Originally Posted by polyt
So I get more and more into my polyamorous curiosity as we get deeper into our relationship (using the L word and all!). But today, I found out my mom is EXTREMELY against polyamory- though she's not against homosexuality whatsoever.
So a couple questions for you guys. Do any of your family members know? If not, do they know you're with one person and not others? If your family is against it as mine is, how will you explain to them your relationship status?
Sorry if these didn't make a lot of sense. I can try to re-word them later.
This will likely get merged with other threads about opening up. I find it an unfortunate practice personally, because it loses the individual flavour of each persons "story"
I am "open".. I don't hide my sexual/relationship practices, but I also don't walk around bragging about it. My cousin (really my brother) knows about my girlfriend and wants to meet her (he has already congratulated me on 1 year, even though we are a couple of weeks away yet) My mother knows I.. experiment with sex. Hahaha.. the reality is, next time I see her I will be telling her about my gf.
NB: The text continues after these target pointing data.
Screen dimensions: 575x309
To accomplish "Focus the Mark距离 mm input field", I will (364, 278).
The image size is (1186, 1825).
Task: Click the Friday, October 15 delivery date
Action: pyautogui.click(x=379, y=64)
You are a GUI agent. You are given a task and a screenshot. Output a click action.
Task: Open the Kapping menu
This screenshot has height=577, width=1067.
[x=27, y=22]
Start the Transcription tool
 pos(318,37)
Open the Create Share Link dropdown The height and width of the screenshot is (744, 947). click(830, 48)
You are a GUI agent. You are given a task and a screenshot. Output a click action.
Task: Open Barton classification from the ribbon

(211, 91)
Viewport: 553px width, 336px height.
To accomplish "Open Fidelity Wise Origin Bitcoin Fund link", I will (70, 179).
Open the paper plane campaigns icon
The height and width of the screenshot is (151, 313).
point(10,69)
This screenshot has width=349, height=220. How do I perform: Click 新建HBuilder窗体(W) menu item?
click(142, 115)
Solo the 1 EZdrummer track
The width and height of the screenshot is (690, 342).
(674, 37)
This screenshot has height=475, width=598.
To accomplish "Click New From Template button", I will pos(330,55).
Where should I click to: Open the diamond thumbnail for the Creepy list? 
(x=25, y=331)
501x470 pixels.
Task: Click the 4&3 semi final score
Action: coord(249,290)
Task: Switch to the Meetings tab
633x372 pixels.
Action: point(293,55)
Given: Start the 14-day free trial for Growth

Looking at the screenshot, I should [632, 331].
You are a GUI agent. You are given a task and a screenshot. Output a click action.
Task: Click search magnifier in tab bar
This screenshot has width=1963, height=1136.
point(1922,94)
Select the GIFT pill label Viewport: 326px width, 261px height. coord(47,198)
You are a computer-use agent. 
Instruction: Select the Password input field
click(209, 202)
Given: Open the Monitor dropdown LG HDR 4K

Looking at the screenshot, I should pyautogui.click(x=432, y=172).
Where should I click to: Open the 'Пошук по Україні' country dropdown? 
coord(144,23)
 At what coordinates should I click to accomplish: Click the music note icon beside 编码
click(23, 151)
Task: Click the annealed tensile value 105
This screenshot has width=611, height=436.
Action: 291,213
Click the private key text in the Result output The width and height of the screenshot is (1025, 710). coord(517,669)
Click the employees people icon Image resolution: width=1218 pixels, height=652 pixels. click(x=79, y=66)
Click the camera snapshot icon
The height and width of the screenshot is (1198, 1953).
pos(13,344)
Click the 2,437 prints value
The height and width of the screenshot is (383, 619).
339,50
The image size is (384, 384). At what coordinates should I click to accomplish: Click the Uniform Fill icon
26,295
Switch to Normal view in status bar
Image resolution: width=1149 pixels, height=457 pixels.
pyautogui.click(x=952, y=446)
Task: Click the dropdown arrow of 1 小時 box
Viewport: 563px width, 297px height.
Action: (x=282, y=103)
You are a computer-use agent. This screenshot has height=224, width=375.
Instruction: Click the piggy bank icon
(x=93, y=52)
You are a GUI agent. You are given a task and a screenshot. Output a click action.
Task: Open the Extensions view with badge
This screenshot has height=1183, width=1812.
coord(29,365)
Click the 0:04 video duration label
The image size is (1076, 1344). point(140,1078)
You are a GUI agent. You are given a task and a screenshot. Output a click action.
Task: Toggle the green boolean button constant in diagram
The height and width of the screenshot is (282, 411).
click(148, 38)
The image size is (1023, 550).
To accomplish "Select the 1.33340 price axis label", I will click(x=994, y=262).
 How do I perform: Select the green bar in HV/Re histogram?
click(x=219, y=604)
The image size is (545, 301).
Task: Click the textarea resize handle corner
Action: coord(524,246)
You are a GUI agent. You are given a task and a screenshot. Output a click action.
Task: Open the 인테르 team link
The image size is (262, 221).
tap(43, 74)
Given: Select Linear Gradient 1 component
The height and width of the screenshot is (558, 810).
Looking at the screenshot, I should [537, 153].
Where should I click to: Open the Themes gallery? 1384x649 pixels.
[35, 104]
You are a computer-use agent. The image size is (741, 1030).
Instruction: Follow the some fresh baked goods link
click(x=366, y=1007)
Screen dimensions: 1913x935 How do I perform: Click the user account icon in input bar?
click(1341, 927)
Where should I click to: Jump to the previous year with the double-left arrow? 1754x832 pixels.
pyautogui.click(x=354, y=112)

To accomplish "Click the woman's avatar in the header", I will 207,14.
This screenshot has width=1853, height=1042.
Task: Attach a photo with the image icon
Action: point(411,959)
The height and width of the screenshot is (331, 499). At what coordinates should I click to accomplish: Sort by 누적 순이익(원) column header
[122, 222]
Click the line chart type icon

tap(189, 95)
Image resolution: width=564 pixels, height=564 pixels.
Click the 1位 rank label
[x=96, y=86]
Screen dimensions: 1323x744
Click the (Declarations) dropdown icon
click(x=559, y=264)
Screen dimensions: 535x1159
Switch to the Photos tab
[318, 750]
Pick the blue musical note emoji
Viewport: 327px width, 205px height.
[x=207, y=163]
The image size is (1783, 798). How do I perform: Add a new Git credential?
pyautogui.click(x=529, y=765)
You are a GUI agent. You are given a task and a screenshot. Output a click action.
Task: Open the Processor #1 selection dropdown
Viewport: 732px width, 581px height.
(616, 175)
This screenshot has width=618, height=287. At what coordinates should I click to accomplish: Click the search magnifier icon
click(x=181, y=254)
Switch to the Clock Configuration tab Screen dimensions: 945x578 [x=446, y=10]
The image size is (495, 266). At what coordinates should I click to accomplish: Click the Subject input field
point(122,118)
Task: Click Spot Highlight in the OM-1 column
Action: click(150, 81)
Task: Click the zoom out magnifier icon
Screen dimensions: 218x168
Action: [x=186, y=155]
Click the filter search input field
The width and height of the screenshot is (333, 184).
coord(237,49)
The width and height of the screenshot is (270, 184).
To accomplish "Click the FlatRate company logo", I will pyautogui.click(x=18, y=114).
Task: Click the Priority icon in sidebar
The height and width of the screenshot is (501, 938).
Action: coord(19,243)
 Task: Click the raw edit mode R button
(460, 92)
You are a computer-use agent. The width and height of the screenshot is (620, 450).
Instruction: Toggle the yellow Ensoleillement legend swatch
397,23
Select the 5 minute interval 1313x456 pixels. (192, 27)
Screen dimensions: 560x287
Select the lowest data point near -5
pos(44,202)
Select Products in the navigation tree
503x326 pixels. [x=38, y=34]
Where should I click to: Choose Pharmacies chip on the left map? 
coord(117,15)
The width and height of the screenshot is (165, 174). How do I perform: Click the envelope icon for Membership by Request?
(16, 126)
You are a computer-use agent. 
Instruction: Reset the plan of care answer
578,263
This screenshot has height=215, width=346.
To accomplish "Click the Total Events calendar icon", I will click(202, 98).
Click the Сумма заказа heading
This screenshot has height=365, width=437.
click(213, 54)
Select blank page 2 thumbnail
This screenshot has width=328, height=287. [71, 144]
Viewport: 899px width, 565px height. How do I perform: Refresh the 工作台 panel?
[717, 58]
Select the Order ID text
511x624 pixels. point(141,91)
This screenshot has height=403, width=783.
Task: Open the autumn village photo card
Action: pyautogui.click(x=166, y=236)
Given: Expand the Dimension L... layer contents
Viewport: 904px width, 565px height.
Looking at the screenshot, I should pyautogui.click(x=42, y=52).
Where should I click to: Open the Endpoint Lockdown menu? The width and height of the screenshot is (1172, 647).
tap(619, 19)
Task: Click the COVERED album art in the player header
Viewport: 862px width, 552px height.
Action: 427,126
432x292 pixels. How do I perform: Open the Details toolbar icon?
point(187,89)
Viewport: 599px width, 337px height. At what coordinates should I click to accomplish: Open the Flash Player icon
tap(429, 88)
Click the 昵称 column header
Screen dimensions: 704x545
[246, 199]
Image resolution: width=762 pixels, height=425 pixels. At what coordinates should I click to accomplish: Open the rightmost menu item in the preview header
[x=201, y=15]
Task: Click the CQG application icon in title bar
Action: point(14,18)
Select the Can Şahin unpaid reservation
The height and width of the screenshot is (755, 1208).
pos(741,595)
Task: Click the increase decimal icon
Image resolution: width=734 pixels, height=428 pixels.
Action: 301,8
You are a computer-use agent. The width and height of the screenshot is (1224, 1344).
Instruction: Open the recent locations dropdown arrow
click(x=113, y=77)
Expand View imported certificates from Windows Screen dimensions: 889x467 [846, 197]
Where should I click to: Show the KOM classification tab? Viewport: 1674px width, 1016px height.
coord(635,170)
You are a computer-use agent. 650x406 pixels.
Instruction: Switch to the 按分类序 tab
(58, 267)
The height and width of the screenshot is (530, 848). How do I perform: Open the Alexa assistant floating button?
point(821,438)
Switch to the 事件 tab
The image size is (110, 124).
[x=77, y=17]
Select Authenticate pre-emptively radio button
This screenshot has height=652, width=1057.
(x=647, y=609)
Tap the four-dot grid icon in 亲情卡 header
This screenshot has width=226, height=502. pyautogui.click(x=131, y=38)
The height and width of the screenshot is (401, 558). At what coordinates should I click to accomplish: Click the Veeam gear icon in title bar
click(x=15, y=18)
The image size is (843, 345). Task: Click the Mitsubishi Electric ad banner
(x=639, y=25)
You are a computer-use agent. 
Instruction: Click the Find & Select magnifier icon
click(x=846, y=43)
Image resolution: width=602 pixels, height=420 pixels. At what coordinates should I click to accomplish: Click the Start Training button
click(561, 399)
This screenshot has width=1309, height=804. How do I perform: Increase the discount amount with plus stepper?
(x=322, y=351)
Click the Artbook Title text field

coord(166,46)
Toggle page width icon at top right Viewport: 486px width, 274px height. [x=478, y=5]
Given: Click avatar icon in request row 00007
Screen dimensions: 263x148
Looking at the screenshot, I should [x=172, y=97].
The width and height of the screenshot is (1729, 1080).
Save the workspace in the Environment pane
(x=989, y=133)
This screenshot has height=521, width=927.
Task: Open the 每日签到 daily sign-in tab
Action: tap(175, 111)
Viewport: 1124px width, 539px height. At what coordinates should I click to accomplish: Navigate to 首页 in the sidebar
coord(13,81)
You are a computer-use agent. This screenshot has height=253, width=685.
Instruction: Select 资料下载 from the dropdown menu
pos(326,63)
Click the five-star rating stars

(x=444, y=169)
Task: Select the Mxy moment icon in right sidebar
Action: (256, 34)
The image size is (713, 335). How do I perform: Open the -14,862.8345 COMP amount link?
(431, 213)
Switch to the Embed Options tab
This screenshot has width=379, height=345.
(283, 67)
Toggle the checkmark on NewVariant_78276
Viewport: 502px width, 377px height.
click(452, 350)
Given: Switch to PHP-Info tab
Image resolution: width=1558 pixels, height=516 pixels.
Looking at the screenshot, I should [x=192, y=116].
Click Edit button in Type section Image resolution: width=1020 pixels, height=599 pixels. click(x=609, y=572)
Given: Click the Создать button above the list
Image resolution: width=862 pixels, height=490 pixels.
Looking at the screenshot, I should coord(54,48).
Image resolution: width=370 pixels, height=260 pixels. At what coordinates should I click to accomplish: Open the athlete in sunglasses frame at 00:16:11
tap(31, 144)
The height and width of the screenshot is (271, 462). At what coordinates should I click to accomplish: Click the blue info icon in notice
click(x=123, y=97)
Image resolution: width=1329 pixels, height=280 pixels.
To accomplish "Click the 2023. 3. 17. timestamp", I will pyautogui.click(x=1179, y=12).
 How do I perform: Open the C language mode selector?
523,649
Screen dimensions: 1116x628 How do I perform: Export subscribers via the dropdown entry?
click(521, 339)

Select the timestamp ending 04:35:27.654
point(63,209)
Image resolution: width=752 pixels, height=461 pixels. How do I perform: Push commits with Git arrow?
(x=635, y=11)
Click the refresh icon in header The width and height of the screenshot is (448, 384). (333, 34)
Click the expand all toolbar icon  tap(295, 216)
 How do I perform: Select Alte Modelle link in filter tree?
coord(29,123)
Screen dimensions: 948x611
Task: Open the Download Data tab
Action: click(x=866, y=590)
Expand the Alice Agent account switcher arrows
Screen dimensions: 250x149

All of my closest friends know...
Its simple for me. "I am in an open relationship and am currently dating someone else".. I rarely use the word poly, I find it connects me to groups of people I can't relate to.
If I find, or have in the future, a family member against it. I would simply tell them the truth and than can take or leave it. As a black sheep in both sides of my family, their opinion means very little to me. I take it like I take others, with a giant grain of salt. I guess I am lucky that way.
That said, not everyone is like me. I don't have kids, I am not that connected to family beyond the two people I love. So for me to be open is very different than someone with kids, a lot to lose and a large family of potential haters. So being open is very situational and peoples options need to be respected.